Miri pastor lodges police report against NGOs in new twist to Mulu saga


Malang (right) after lodging a police report against environmentalists in forest-clearing issues adjacent Mulu National Park.

MIRI: The controversy over the massive forest-clearing adjacent to Mulu National Park in northern Sarawak has taken a new twist.

A pastor of a local church in Miri has lodged a police report against non-governmental organisations and environmental activists for allegedly trespassing into Mulu and setting up human-blockades against an oil palm company.

Pastor Lian Malang is a native from the Kenyah ethnic group while the natives in Mulu are from the Penan, Berawan and Tering ethnicities.

Malang said he lodged the report on Saturday (March 23) against the NGOs because "they are allegedly causing trouble in the Mulu area".

Asked how he is linked to the dispute between the natives and the oil palm company, Malang said he "represents the community leaders of Mulu who want to see socio-economic development in the area".

"I lodged the report against the NGOs because they are allegedly stirring up trouble by instigating the protests against the plantation company.

"These NGOs do not represent the natives of Mulu.

"We community leaders represent the Mulu folk who want to see socio-economic development in Mulu that can benefit the people.

"The community leaders in Mulu held a meeting and we have made a decision not to allow any NGOs to enter Mulu without permission."

Asked which NGOs he believed are stirring up trouble in Mulu, Malang claimed it was the Bruno Manser Foundation.

"We community leaders want to stop them from entering Mulu again," he said on Sunday (March 24).

On March 20, the Sarawak Forestry Department was told to suspend the logging permit issued to an oil palm giant to cut down the forests at the fringes of Mulu National Park.

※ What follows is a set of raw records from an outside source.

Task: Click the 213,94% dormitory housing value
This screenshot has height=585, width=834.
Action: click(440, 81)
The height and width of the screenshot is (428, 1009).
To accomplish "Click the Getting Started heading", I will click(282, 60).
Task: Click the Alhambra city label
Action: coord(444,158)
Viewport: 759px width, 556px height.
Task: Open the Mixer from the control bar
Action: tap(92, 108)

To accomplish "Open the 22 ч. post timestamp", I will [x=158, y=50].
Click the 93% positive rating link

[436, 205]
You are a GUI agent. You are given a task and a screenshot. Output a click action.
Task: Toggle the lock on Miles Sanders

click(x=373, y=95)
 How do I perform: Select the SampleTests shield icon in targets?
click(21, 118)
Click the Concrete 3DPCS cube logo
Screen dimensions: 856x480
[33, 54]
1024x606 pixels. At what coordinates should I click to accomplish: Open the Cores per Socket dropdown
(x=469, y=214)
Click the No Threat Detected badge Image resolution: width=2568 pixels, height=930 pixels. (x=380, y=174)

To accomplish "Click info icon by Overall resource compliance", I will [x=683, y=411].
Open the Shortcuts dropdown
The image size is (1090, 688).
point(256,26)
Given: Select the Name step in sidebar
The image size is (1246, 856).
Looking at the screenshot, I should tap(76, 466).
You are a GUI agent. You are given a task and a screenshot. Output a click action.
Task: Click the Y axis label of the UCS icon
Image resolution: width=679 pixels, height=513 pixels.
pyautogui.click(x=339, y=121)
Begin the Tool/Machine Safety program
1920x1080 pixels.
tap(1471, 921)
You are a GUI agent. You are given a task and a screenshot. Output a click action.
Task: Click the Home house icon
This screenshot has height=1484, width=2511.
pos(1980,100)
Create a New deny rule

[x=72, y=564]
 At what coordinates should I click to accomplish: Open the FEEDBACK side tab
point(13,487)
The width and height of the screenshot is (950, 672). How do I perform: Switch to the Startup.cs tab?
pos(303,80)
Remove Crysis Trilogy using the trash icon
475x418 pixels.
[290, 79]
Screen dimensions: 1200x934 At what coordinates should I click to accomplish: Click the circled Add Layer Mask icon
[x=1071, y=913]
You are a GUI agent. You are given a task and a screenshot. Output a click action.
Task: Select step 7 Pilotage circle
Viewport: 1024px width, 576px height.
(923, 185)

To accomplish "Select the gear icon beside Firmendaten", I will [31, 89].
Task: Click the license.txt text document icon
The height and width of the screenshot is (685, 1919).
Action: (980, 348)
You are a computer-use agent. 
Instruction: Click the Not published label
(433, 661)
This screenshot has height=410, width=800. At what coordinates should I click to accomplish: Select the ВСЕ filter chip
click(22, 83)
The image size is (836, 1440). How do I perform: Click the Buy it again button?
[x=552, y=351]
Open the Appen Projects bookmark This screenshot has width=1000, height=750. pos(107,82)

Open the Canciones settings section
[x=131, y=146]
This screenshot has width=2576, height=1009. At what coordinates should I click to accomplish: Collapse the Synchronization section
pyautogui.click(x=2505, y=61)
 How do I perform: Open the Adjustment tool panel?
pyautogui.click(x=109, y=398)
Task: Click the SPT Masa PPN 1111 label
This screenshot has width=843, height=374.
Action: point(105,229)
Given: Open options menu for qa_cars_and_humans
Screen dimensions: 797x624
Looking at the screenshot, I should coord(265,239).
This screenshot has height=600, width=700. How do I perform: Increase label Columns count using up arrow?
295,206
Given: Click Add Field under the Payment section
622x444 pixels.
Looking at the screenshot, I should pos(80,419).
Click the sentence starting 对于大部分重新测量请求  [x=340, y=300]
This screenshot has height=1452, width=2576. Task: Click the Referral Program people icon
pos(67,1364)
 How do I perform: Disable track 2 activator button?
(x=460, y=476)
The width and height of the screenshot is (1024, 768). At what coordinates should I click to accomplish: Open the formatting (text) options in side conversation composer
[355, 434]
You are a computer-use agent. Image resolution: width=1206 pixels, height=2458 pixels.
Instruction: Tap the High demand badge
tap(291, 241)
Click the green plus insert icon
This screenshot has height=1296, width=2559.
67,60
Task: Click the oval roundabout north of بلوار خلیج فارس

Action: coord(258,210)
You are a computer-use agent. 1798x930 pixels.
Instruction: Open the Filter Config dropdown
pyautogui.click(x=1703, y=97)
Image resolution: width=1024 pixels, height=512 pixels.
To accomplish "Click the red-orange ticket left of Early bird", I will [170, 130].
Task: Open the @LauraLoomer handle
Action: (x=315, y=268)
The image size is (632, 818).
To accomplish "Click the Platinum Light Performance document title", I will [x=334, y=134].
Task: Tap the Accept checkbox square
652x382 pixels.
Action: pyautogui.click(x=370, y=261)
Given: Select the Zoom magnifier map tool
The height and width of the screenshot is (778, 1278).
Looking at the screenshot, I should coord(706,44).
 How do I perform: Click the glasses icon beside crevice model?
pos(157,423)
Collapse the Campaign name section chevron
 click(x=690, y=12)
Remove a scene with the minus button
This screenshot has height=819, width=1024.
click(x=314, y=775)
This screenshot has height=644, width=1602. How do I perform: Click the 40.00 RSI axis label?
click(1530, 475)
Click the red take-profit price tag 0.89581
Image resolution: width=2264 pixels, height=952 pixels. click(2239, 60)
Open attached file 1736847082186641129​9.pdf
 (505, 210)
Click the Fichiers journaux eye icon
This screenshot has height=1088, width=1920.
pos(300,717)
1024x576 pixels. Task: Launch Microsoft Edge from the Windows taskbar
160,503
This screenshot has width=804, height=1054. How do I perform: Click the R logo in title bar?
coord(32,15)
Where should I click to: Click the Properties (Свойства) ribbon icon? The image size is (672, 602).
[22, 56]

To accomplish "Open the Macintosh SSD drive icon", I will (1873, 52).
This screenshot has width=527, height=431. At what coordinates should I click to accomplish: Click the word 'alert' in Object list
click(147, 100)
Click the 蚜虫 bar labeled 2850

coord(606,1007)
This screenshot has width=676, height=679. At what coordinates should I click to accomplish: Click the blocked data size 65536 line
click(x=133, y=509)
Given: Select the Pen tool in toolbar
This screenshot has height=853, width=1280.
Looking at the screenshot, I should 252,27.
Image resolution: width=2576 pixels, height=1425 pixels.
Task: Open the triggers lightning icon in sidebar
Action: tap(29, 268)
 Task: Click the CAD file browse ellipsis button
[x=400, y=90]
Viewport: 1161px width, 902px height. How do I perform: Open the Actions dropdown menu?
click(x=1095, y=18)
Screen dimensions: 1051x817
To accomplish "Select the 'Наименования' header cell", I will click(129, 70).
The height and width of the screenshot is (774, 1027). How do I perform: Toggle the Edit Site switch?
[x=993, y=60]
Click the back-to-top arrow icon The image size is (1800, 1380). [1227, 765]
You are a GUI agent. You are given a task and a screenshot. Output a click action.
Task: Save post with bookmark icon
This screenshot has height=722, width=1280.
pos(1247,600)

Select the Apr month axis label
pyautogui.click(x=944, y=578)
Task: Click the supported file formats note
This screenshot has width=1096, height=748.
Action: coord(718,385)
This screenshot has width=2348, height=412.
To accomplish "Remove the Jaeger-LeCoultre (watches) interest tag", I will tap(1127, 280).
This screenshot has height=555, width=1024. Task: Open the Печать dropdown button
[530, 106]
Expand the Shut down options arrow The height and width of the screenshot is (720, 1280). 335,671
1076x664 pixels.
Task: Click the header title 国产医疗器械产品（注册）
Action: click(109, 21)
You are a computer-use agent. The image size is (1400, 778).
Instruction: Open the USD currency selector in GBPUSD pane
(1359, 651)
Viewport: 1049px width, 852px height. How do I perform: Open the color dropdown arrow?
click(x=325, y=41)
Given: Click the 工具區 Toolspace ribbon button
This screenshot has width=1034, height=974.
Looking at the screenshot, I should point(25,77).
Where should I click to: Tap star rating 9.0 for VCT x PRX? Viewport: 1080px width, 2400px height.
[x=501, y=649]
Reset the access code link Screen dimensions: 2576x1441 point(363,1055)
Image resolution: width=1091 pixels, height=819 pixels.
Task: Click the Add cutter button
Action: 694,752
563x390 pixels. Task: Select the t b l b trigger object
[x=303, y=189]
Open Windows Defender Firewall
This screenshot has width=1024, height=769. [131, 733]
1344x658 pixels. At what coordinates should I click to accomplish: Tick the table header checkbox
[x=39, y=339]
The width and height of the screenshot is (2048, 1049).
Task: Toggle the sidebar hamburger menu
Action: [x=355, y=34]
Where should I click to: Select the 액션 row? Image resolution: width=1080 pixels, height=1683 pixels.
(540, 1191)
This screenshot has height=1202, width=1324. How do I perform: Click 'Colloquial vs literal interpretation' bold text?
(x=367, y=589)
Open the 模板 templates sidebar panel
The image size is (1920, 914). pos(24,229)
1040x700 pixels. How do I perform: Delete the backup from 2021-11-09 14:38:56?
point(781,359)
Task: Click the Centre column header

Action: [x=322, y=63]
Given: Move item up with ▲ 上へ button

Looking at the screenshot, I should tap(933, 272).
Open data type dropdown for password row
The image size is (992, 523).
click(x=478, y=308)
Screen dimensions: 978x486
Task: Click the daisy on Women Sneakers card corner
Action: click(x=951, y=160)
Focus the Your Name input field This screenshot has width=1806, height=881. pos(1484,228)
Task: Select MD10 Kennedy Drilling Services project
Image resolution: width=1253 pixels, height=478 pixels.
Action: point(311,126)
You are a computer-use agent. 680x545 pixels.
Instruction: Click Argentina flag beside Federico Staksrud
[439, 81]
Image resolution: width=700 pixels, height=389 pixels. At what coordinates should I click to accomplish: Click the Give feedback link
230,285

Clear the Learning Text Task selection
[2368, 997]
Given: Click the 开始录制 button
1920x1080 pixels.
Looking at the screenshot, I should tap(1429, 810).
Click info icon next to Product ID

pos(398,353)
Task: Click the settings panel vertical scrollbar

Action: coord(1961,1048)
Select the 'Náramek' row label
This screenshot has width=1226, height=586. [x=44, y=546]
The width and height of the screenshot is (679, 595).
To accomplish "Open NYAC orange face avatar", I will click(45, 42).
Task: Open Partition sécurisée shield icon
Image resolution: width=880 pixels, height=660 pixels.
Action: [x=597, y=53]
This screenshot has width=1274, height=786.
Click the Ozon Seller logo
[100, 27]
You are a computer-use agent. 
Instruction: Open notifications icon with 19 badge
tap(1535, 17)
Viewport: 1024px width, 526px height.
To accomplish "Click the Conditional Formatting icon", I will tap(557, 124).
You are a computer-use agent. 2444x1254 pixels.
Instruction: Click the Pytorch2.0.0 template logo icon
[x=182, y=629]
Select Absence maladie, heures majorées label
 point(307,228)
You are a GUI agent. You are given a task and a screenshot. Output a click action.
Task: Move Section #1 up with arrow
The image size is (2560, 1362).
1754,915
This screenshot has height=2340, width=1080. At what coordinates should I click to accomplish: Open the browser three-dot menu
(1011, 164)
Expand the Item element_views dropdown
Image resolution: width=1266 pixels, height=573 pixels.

The advice to suspend the logging came from Mulu state assemblyman Datuk Gerawat Gala.

Gala had told the Sarawak Forestry Department that the loggings at the Mulu fringes must stop for now due to the heated confrontations between groups of Penans, Berawans and Terings natives against the plantation company workers there.

Earlier last week, fresh confrontations erupted at the fringes of Mulu between the protesting natives and workers of the oil palm giant.

The Penans, Berawans and Terings forcefully stopped tractors and excavators of the oil palm plantation company from cutting down and extracting trees adjacent Mulu.

The protesting natives forcefully blocked the plantation workers from operating and also used big ropes to tie up the heavy machineries.

The flare-up started when the natives found out that the plantation workers had resumed cutting down trees at the forests next to Mulu and digging up the land. This was despite ongoing investigations into claims of trespassing by the loggers into native land there.

The protesting natives are being led by three leaders - Ukau Lupung who is a Penan and Willie Kajan and Dennis Along who are Berawans.

Kajan said thousands of trees had already been cut down by the plantation company to clear some 4,400 hectares of forests to set up an oil palm estate.

The protesting natives want the plantation workers to leave the Mulu vicinity and remove the heavy machineries immediately.

Mulu National Park is a world heritage site that is home to the largest cave systems on the planet.

Located 200km inland from Miri, Mulu is also home to many species of animals and plants found only in Sarawak.

The Mulu natives had erected human blockades against the plantation workers since last month.